Start with OCR, because a scanned PDF is just a picture of a page — it has no real text, so a screen reader has literally nothing to read and the document fails accessibility outright. Optical character recognition (OCR) recognizes the characters in the scanned image and adds a genuine, selectable text layer behind the picture, which is the non-negotiable first step toward accessibility. Run the scan through an OCR tool, confirm the recognized text is accurate (correcting errors where the scan was poor), and then proceed to the structural work: adding tags, setting heading levels, marking up tables, supplying alt text for figures, and fixing reading order.
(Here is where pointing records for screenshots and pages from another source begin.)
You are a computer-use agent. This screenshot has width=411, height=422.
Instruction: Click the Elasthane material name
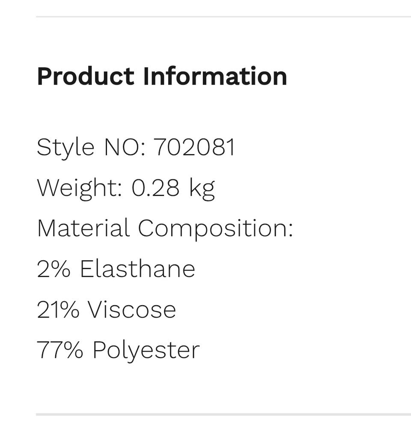pyautogui.click(x=137, y=268)

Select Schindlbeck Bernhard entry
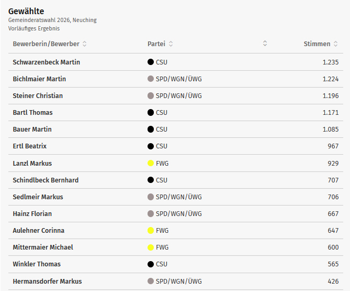(x=46, y=180)
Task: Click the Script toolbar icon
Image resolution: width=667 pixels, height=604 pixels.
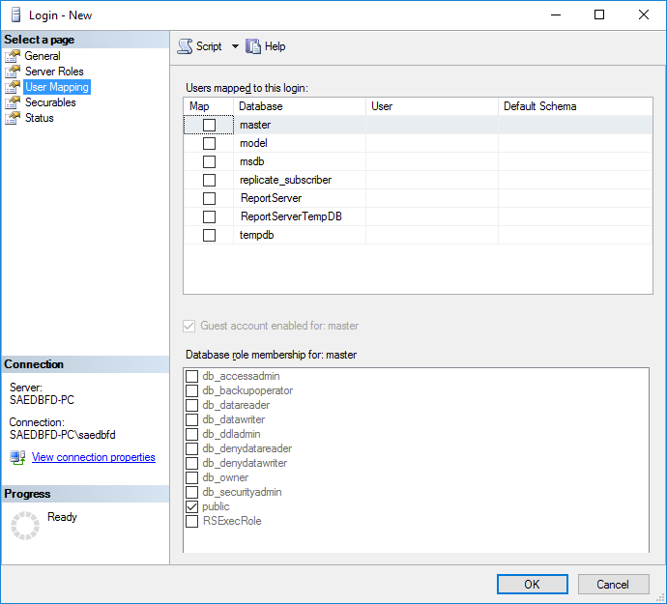Action: pyautogui.click(x=185, y=46)
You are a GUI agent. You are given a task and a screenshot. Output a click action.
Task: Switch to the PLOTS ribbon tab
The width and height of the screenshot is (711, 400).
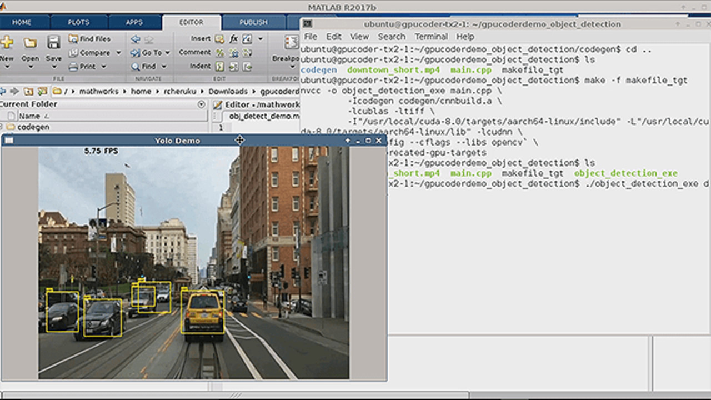pyautogui.click(x=78, y=22)
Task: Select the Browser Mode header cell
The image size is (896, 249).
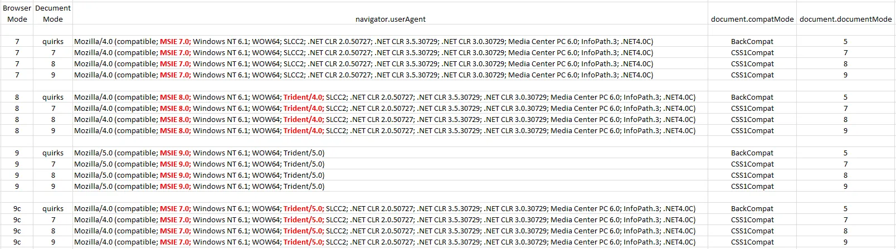Action: point(17,13)
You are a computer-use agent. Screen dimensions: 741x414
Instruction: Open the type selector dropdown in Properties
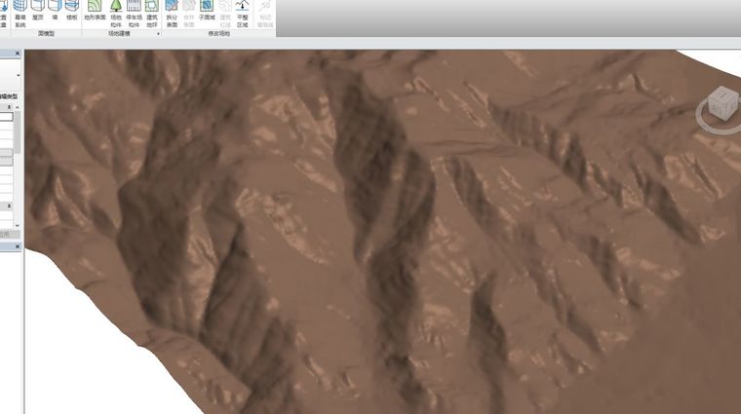18,75
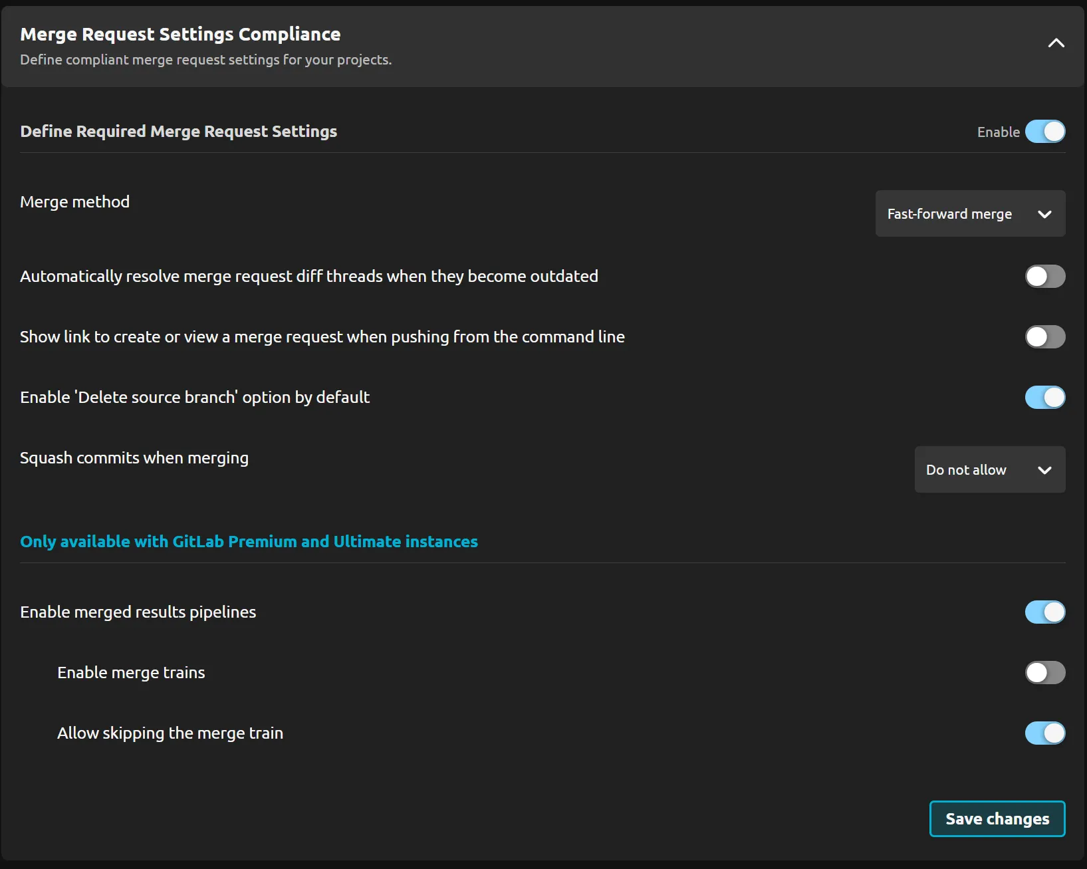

OCR alone does not make a PDF accessible — it produces searchable text, not a tagged structure — but without it none of the later steps are even possible. imisspdf's OCR runs in your browser, so a scanned record you are remediating stays on your device while you make it readable.
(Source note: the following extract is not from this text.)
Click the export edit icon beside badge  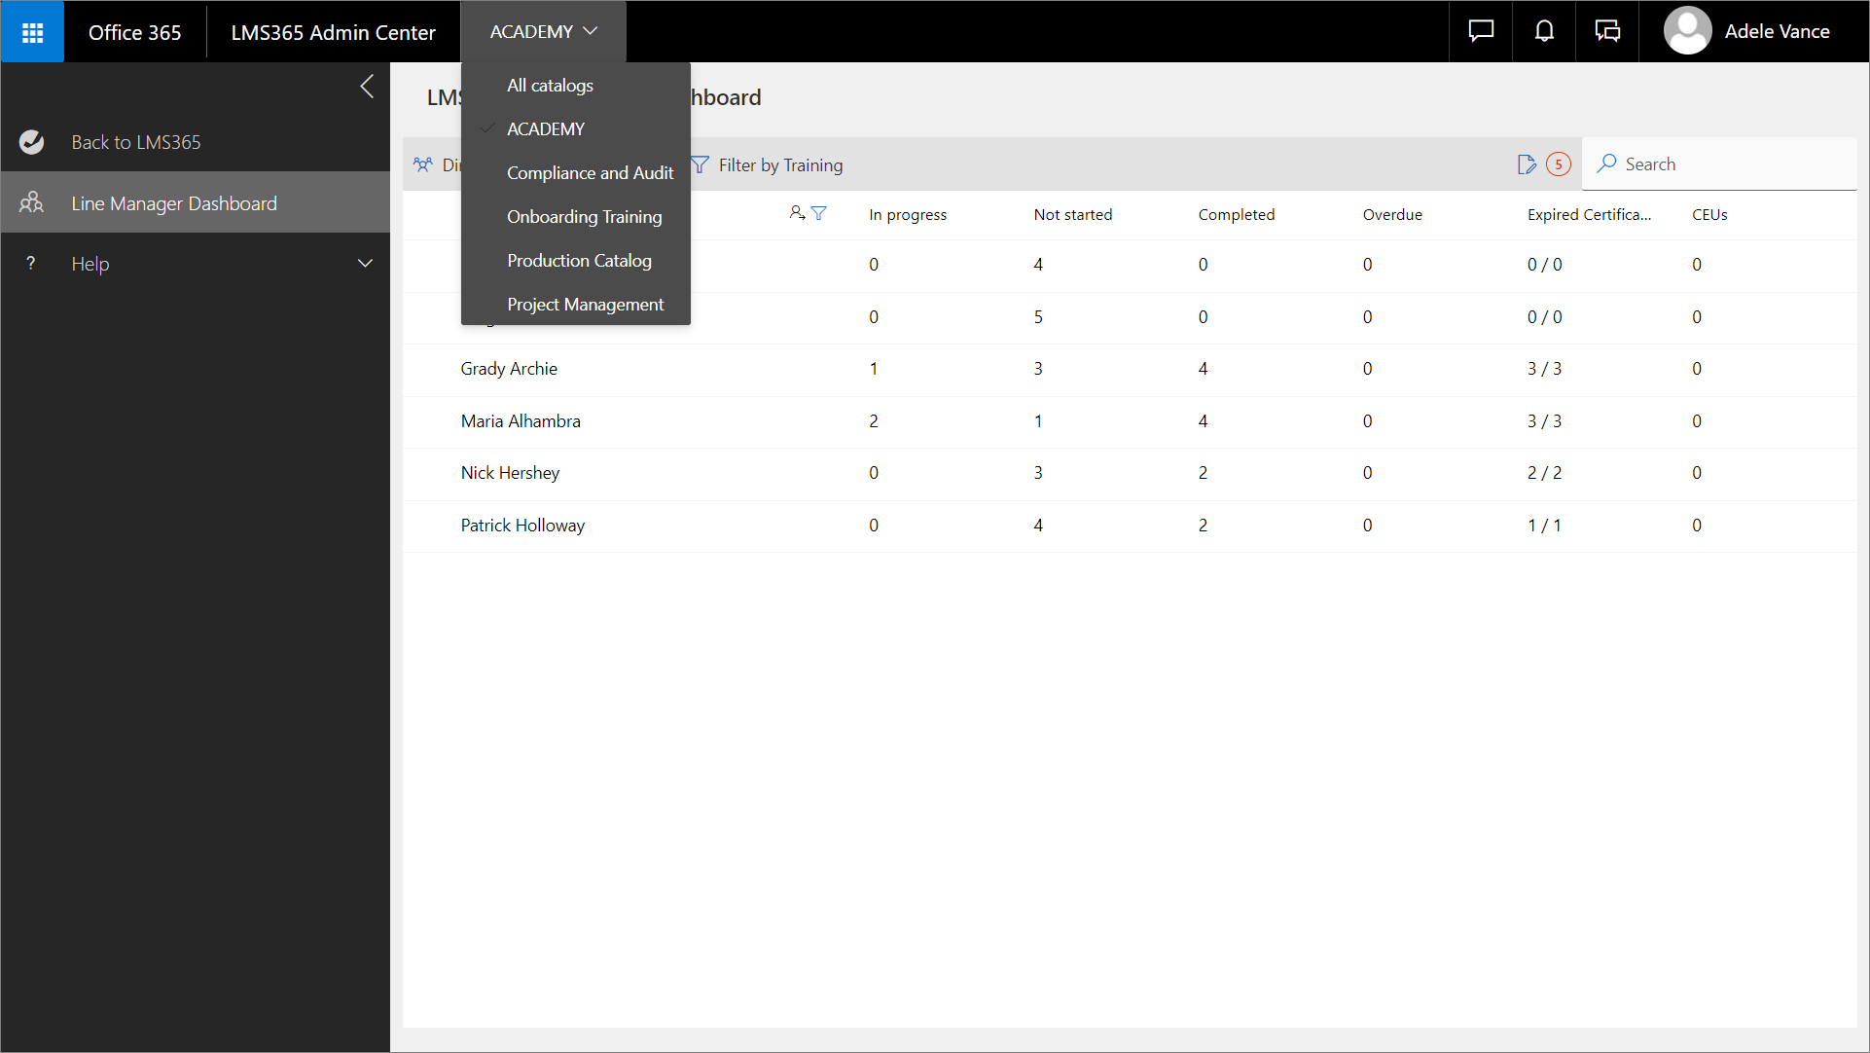(1527, 164)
WCAG (Web Content Accessibility Guidelines) is the broad, technology-neutral standard for digital accessibility, organized around four principles — content must be Perceivable, Operable, Understandable, and Robust — with testable success criteria at levels A, AA, and AAA. It was written primarily for the web but is widely applied to all digital content, including PDFs, and most legal frameworks reference its AA level. PDF/UA (ISO 14289) is the PDF-specific technical standard that says exactly how a PDF must be built to be accessible — how tags, the structure tree, metadata, and fonts must be implemented. The two are complementary rather than competing: PDF/UA tells you how to construct an accessible PDF at the file-format level, while WCAG tells you what accessibility outcomes that construction must achieve. A well-made accessible PDF generally conforms to both — PDF/UA for the technical implementation, WCAG AA for the user-facing success criteria.
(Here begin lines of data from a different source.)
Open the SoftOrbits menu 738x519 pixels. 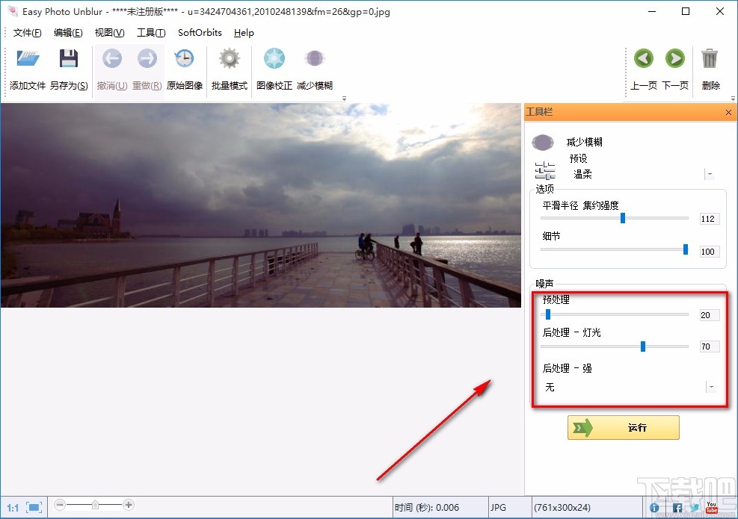199,32
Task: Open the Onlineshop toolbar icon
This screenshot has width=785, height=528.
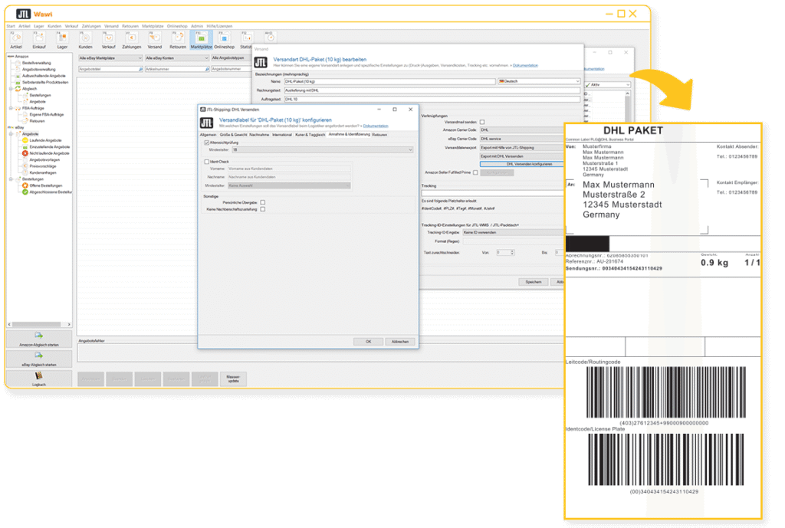Action: [x=224, y=39]
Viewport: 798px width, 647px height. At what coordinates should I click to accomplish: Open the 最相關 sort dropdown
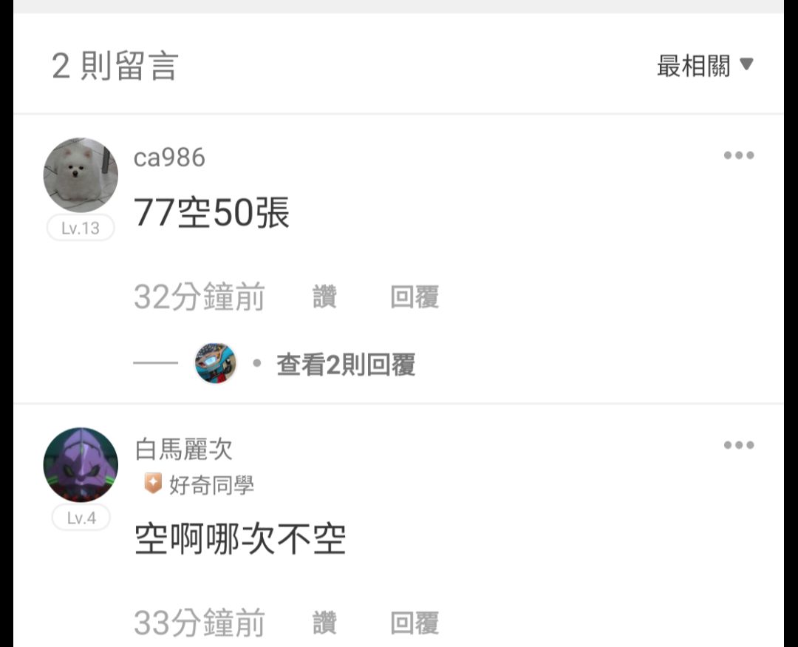pyautogui.click(x=705, y=66)
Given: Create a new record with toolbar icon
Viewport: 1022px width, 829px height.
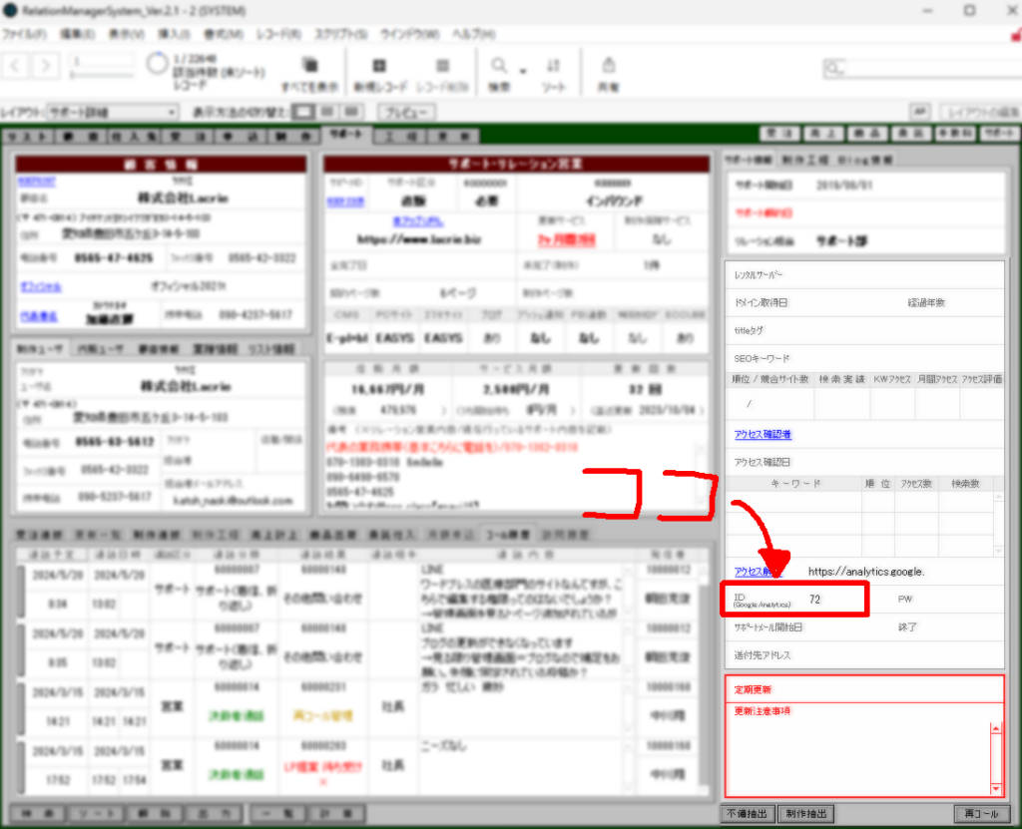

Partly, and it depends on the step. Free in-browser tools cover the prerequisites well: OCR to give a scanned document a real text layer, conversion to PDF/A for archival, and text extraction to audit what content actually exists in the file. imisspdf provides these in your browser with no upload, which is useful when the source document is sensitive. The deeper structural remediation — building or correcting the tag tree, setting heading levels, marking up complex tables, writing alt text, and fixing reading order — generally needs a dedicated accessibility-capable PDF editor, and the most thorough of those are paid. The cost-effective approach is to do as much as possible upstream: author the source document accessibly in your word processor (using real heading styles, alt text, and table headers) and export a tagged PDF, so you only remediate the gaps rather than rebuilding structure from scratch.